South Korean stocks volatile as rate-hike fears spur position review
BENGALURU: South Korean equities seesawed on Wednesday as expectations of US interest rate hikes and concerns over lofty valuations prompted investors to reassess their leveraged positions following an AI-fuelled rally earlier this year.
Indonesia’s main equities gauge erased early gains, trading almost 2 percent in red, and the rupiah inched closer to the key 18,000 mark, after index provider MSCI deferred its review of the country’s emerging-market status to November.
Stocks in Taiwan slipped more than 2 percent, while markets in Singapore touched a record high. The Thai baht languished near 13-month lows against the dollar, while the Philippine peso weakened for a seventh consecutive day.
South Korea’s benchmark KOSPI index rebounded as much as 4 percent within 30 minutes of trading on the day, rebounding from a double-digit drop in the previous day.

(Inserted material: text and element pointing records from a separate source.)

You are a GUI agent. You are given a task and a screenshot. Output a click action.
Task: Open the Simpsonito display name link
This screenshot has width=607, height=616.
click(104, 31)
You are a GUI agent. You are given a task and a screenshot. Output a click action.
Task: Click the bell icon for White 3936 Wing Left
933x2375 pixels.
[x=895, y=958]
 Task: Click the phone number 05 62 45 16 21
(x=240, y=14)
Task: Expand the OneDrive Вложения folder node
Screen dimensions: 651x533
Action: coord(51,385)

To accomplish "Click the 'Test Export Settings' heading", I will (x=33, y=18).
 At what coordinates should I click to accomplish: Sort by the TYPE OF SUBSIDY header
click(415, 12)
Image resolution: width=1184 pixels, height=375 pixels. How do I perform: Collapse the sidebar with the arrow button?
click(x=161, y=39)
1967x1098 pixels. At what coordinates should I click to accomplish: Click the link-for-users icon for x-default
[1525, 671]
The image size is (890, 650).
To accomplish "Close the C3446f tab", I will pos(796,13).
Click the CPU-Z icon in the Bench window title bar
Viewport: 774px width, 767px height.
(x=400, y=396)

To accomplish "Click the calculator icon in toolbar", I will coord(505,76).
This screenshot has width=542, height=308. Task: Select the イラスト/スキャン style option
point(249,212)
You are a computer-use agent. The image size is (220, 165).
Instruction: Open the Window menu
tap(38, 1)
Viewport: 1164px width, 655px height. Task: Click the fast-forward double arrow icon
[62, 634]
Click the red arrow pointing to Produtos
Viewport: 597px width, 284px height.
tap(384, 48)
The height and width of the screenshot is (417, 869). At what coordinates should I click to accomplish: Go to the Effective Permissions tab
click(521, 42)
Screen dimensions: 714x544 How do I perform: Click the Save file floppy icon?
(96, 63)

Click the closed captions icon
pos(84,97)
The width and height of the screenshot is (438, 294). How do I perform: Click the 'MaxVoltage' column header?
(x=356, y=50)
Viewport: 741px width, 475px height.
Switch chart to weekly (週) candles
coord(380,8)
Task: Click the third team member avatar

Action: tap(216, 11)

However, the recovery lost momentum by noon in Seoul.
After falling as much as 1.5 percent, the benchmark gauge was last trading 0.4 percent lower, as of 0438 GMT.
The KOSPI volatility index climbed to a record 97.72 on Wednesday, a sharp rise from the mid-70s level seen just two weeks ago.
“Elevated KOSPI volatility reflects uncertainty around the AI-driven rally, while expectations of higher-for-longer US rates continue to weigh on sentiment,” said Lukman Leong, an analyst at finance brokerage, Doo Financial Futures.
MSCI retained South Korea in its “emerging markets” category, citing long-standing accessibility issues in the onshore foreign exchange market in its annual market classification review.
A wobbly KOSPI and an over 2 percent decline in Taiwan’s main gauge pushed the MSCI Emerging Markets Asia gauge to a near two-week low.
Indonesia, Southeast Asia’s largest economy, clung to its emerging market status after MSCI’s decision to defer review, giving regulators more time to deliver market reforms and avert a downgrade that could trigger billions of dollars in outflows.
Foreign investors have withdrawn 67.34 trillion rupiah (USD3.75 billion) from Indonesia’s equity market so far this year, per exchange data, with roughly a quarter of the outflows occurring this month alone.
The rupiah weakened to 17,955 per US dollar, within striking distance of the key 18,000 mark and its lifetime low of 18,190 per piece.